Advantages and Disadvantages of a Partnership

Advantages of a Partnership

Raising Capital

Starting a business may require more capital than you alone can afford. Or, your business may require some particular expertise that you don't possess and can't afford to pay for by hiring someone.

A partnership offers you a broader range of possibilities for raising capital and expanding your business than a sole proprietorship. Such capital may be in the form of money, services, or both.

No Double Taxation

A partnership is a pass-through entity (a conduit). This means all items of income, deductions, gains, losses, and credits flow through the business entity directly to its owners (partners) who report these items on their own personal tax return.

It is this pass-through feature that allows a partnership to avoid double taxation because there is no tax at the entity level only at the individual level.

Schedule K-1 is issued annually by the partnership to each partner to report the partner's share of income, deductions, gains, losses, and credits. Each partner is responsible for reporting his share of these items his own individual income tax return.

Each item reported on Schedule K-1 retains its tax character after being passed through to the partners. For example, charitable contributions made by the partnership remain charitable contributions when passed through to each partner. Each partner reports such charitable contributions on his Schedule A of Form 1040 ( assuming the partner itemizes deductions).

Flexibility to Allocate Income

Partners may agree to allocate income disproportionately to the their percentage interest in the partnership.

For example, if Joe owns a 40% interest in partnership capital and Mary owns a 60% interest, they may agree to pay Joe 70% of the profits and Mary 30% of the profits. This may be justified if Joe has a critical skill needed by the business.

In contrast, if the partners were S corporation shareholders with the same percentage ownership, they would not be permitted to make a disproportionate allocation of profits.

S corporation profits are required to be allocated to shareholders according to their percentage of ownership. Therefore, Joe and Mary would receive 40% and 60%, respectively, of the profits if they were S corporation shareholders.
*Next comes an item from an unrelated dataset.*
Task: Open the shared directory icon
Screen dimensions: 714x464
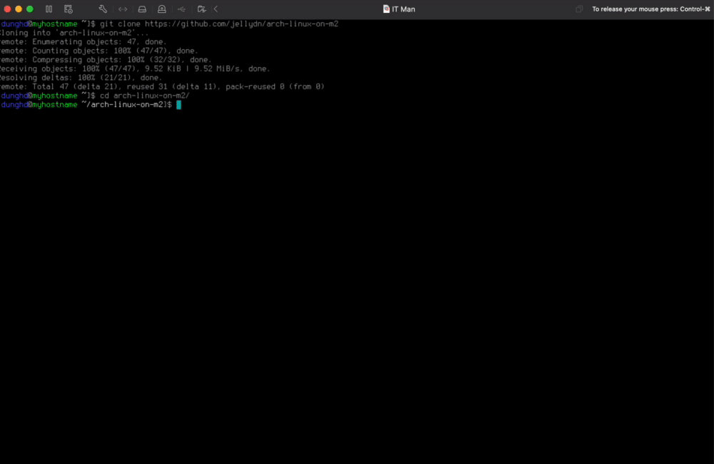Action: 202,9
Disadvantages of a Partnership

Unlimited Liability

A major downside of the partnership form of organization is the extent to which each partner is liable for partnership debts. A general partner's legal responsibility is broad, extending beyond just his own actions. In addition, each partner's personal assets may also be at risk.
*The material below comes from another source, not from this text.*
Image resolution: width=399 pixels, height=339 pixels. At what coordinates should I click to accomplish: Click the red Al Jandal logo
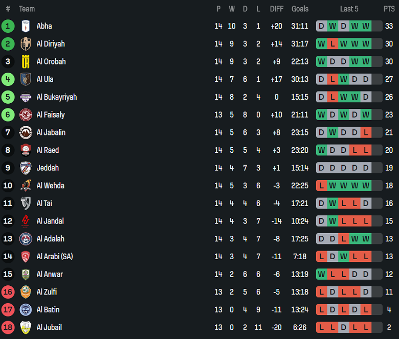(26, 221)
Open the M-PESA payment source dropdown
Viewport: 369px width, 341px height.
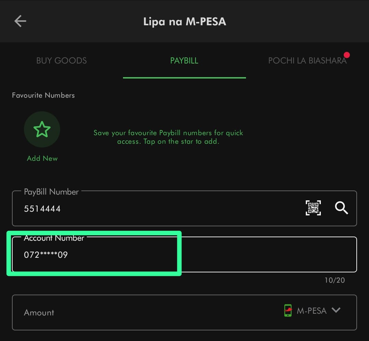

General partners are jointly and severally liable for partnership debts. This means, each general partner may be personally liable for all the debts of the partnership if the other partners are unable to satisfy the debts of the business.

In addition to being liable for the debts of the business, each general partner may also be liable for the negligent and wrongful acts (torts) committed by employees and partners in the scope of partnership business.
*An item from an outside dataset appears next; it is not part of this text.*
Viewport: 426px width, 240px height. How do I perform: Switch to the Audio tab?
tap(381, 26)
Observation: There are two types of partners: (1) general partners and (2) limited partners.

General partners are involved in the everyday activities of the business and are jointly and severally liable for partnership liabilities. A general partner's personal assets may even be at risk..

A limited partner is only liable up to amount of his or her investment in the partnership. A limited partner's personal assets are off limits.

Limited partners are not permitted to be involved in the management of the business or in its daily activities. In fact, getting involved in the operation of the business can result in the loss of the limited partner's limited liability protection.

Accounting and Legal Costs

The accounting function for a partnership can be complex. For example, when the partnership is created, each partner's interest and tax basis in the partnership must be established and recorded in the books of the business.

Then, each partner's interest and tax basis must be updated periodically to reflect changes resulting from profits, losses, loans, and distributions from the partnership.

Legal costs may have to be incurred to create a partnership agreement. In addition, if a partner sells his interest in the partnership or dies, an attorney may be needed to ensure that legal-related issues are handled properly.

Cost of a Professional Recruitment Service

Because of the broad liability of each partner, a more judicious approach in the selection process of additional partners and employees may be necessary. A professional recruitment service may have to be retained to perform an objective investigation into the background (criminal and financial) of potential employees or partners.

Continuity of Life Not Assured

A partnership may be dissolved by the acts of the partners. For example, if a partner sells his interest, or dies, the partnership generally ceases to exist. When a partnership ceases to exist, it must go through a winding up process. This could involve both accounting and legal fees.

If a new partnership is established, new business bank accounts will have to opened, a new set of books created, and promotional materials and business stationery may have to be changed.